• [DATA SUPPLIED]:
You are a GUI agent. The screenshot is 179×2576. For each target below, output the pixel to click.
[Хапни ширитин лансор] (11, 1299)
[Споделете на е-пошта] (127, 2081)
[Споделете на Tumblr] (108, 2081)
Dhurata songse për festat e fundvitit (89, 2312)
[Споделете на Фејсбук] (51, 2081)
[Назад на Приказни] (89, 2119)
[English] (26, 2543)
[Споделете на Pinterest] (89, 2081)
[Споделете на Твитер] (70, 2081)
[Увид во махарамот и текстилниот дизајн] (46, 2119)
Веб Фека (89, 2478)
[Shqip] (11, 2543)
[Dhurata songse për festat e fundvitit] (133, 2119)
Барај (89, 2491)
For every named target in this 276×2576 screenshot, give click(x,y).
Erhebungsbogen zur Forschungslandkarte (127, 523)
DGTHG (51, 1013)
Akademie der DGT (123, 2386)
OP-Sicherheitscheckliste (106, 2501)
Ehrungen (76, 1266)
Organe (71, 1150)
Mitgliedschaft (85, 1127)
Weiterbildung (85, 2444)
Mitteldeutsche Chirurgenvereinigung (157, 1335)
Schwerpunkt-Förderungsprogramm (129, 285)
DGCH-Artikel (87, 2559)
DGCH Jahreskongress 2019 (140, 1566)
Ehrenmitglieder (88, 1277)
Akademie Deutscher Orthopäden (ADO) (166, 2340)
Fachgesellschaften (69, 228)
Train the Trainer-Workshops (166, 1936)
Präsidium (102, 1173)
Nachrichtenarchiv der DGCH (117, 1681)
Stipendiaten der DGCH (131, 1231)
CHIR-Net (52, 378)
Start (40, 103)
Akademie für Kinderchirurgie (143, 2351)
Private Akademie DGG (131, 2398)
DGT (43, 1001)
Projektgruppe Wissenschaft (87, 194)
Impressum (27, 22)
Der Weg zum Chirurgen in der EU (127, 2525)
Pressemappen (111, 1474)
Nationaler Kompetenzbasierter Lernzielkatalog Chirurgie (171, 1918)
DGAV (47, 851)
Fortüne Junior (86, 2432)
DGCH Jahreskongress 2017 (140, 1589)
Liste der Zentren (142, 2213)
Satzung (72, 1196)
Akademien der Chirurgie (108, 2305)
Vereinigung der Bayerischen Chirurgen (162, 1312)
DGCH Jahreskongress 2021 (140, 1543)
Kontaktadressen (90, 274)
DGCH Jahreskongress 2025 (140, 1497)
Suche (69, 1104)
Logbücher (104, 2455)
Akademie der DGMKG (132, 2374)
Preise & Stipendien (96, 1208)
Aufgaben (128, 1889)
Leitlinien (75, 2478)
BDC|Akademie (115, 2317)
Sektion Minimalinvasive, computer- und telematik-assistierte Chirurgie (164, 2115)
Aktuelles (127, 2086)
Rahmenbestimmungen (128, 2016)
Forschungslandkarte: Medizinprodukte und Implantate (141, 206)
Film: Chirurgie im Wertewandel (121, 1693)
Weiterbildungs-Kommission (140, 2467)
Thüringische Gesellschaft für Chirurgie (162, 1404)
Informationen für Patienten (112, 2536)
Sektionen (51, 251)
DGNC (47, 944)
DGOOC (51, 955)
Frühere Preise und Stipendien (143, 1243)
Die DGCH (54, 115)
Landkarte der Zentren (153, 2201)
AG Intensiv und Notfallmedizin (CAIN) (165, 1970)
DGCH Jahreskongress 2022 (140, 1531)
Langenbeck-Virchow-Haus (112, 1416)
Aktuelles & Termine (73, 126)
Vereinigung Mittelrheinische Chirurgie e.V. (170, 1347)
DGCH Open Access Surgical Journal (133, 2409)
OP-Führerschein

• [ABOUT THIS EXERCISE]: Give only the number of lines in the material above that hold the word "Zentren".

• [RESULT OF THE TASK]: 2